The request » Copy the lines that run from the line containing "Given: Click the" to the line containing "Looking at the", both included, and leave the pictures out.

The input »
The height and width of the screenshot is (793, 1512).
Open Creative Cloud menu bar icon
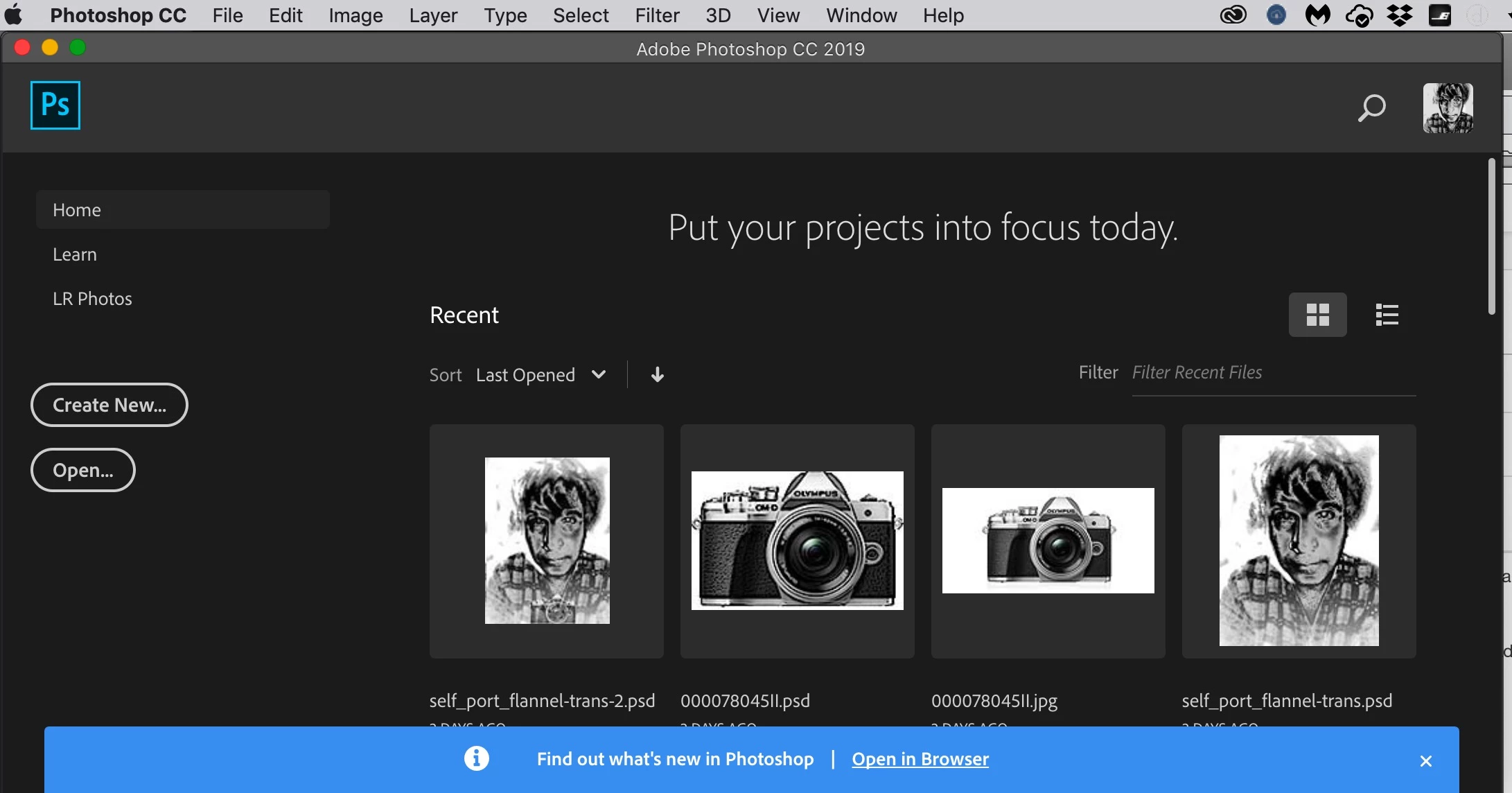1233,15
==
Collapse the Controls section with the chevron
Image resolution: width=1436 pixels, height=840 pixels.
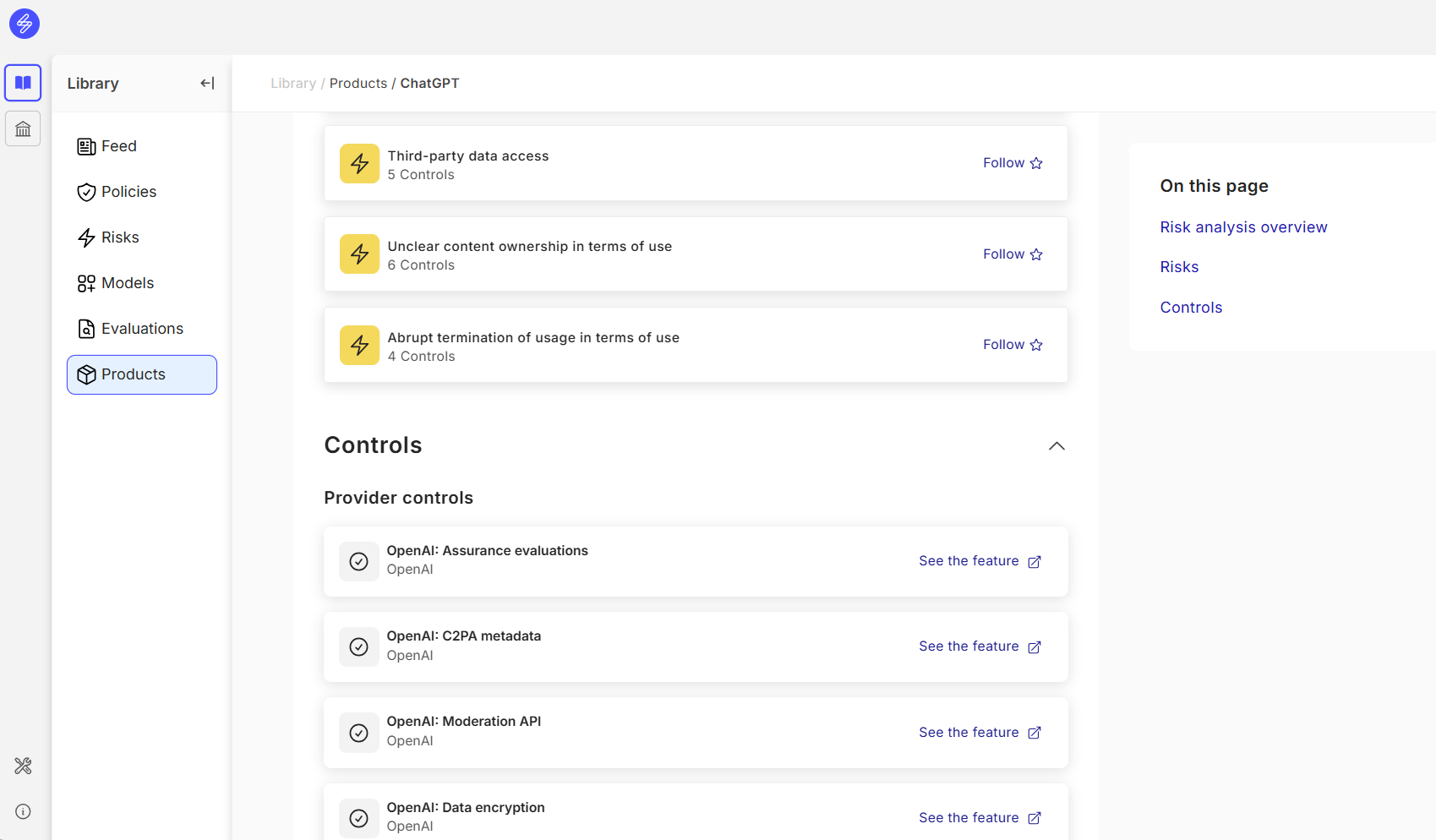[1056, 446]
--
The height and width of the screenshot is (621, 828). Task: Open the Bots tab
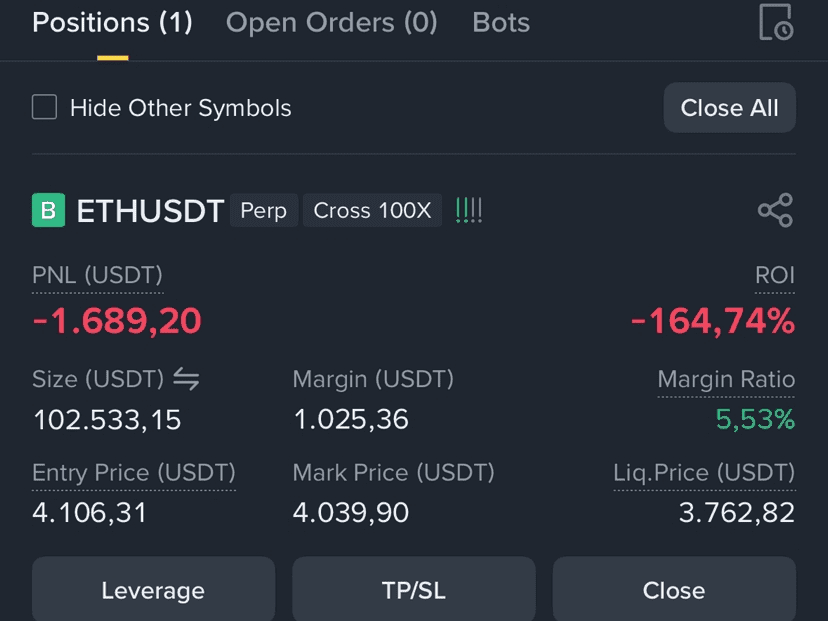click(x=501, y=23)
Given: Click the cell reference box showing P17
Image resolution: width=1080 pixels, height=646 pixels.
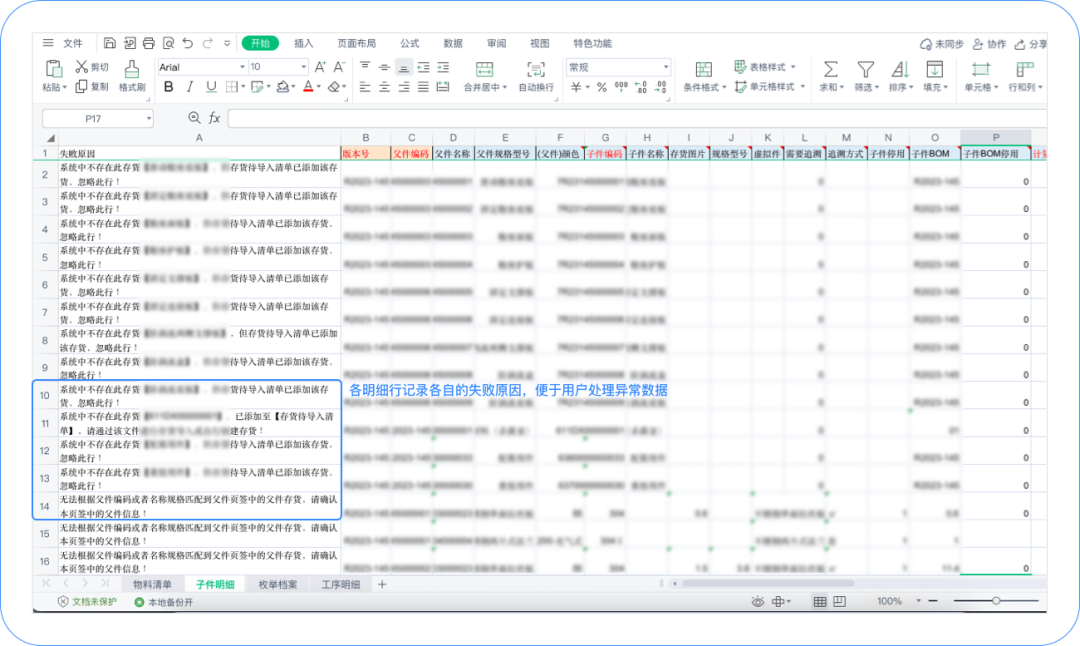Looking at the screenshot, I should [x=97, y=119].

Response to the task »
Given: Click the cell reference box showing P17
Image resolution: width=1080 pixels, height=646 pixels.
Looking at the screenshot, I should [x=97, y=119].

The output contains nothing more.